(Stored records)
★ ★ ★

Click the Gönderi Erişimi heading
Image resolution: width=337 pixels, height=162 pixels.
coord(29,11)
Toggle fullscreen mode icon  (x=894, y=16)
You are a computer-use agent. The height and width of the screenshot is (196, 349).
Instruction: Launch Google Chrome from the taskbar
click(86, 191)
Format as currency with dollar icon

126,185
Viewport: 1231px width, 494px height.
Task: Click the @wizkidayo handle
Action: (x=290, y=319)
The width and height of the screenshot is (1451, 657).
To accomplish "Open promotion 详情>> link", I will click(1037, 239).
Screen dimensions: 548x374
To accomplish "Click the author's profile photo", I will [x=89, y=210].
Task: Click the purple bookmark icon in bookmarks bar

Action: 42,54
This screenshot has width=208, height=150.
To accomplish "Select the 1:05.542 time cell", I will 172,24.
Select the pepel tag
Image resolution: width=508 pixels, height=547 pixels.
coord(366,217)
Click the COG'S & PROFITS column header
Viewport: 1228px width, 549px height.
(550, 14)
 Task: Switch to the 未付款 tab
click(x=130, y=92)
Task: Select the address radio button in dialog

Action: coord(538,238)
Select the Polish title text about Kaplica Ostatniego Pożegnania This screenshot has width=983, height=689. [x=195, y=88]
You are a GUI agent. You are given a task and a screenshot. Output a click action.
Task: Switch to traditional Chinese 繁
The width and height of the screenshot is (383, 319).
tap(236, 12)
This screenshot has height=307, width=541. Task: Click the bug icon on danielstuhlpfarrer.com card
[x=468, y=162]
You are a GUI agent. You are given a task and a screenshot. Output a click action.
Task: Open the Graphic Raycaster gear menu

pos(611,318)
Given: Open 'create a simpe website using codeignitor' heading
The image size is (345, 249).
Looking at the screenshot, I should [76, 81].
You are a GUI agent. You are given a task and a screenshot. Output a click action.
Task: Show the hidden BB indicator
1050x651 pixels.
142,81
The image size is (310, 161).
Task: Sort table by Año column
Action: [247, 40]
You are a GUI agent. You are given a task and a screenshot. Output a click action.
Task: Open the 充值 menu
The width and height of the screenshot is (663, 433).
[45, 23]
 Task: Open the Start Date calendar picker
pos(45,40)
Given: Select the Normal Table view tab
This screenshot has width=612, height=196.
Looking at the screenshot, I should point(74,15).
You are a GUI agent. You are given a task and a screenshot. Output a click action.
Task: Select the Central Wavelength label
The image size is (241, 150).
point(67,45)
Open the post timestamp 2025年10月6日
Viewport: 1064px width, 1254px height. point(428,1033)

★ ★ ★

Work to complete: Check each line above for the string "heading" and copy every line that has it.

Written answer:
Click the Gönderi Erişimi heading
Given: Open 'create a simpe website using codeignitor' heading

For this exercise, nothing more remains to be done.